| ACTIVITY |
Would you give back exactly the lines from the line with "You are a computer-use" through the end of the entries below, both included, but none of the pictures?

| EXCERPTED DATA |
* * * *

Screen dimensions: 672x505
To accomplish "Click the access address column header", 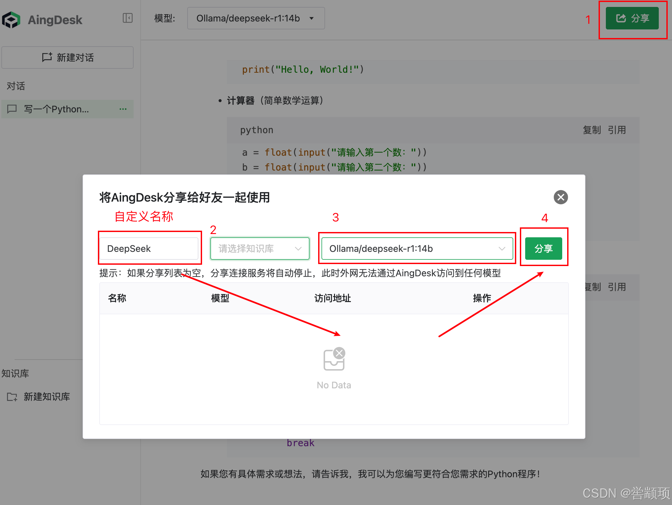I will pyautogui.click(x=332, y=298).
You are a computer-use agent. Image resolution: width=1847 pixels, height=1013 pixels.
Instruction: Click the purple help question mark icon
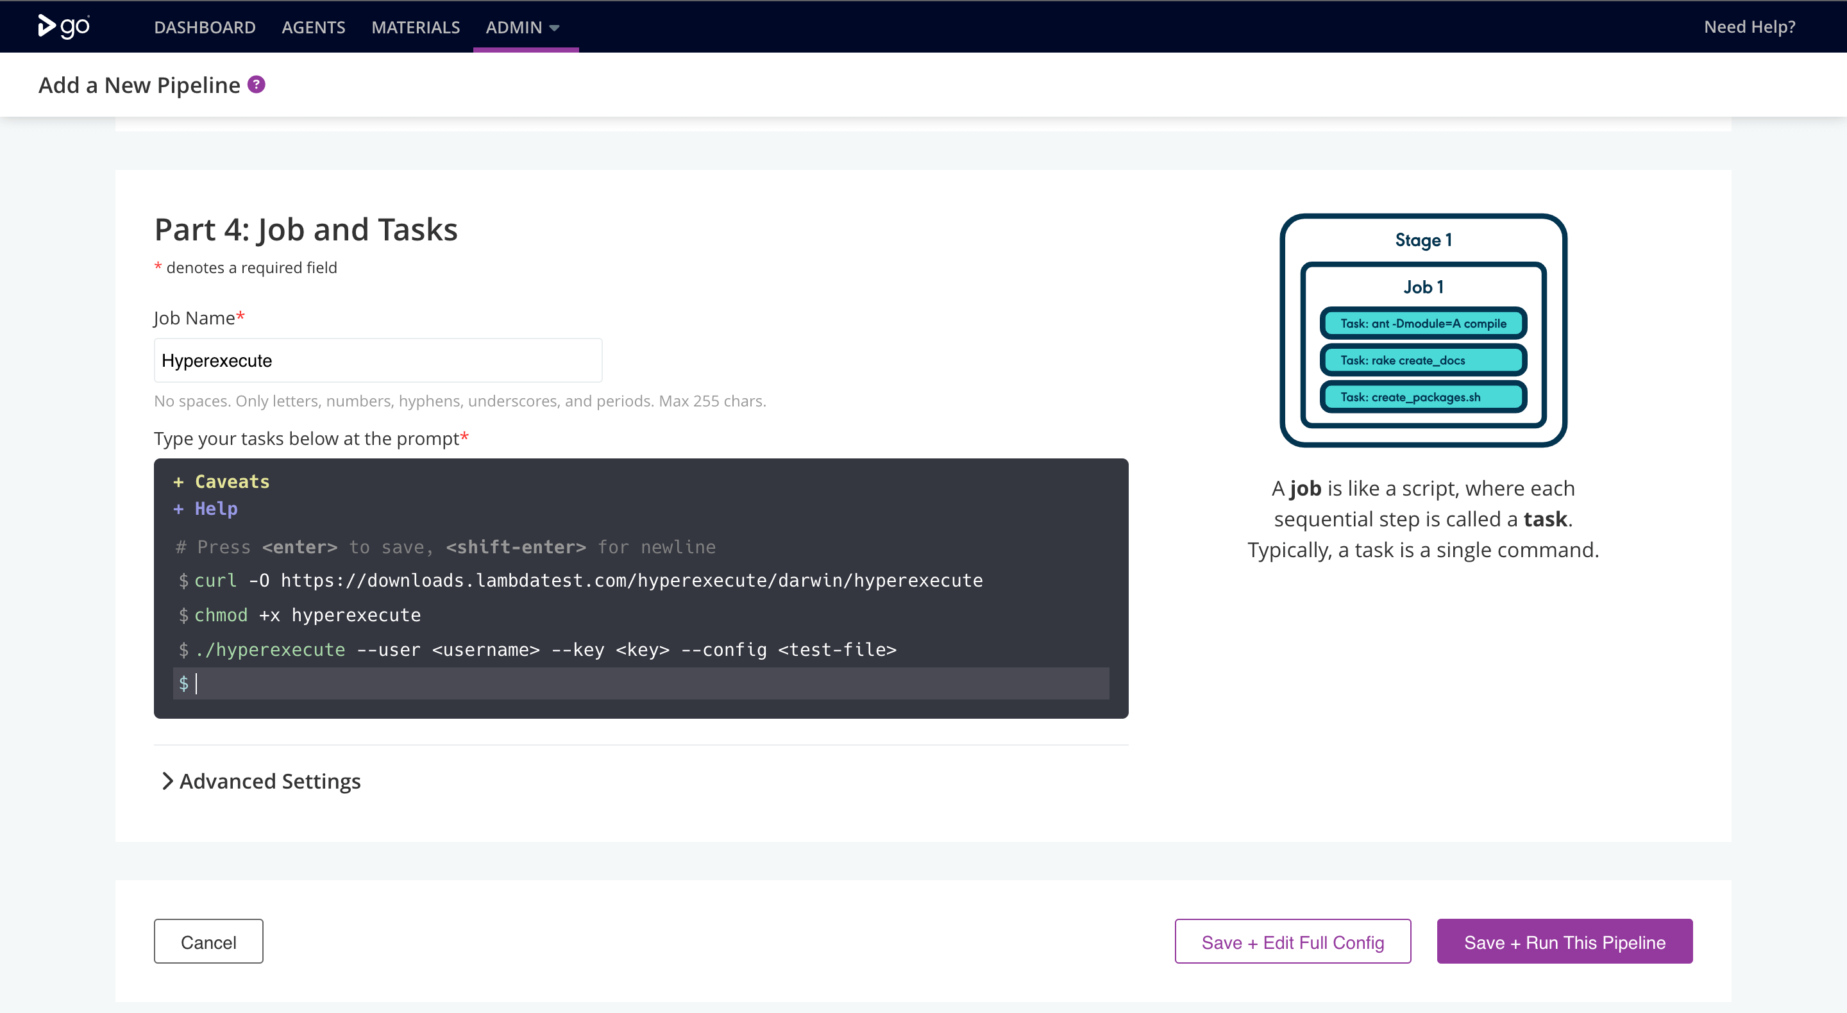256,85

* * * *

| WRITTEN REPLY |
You are a computer-use agent. Image resolution: width=1847 pixels, height=1013 pixels.
Instruction: Click the purple help question mark icon
256,85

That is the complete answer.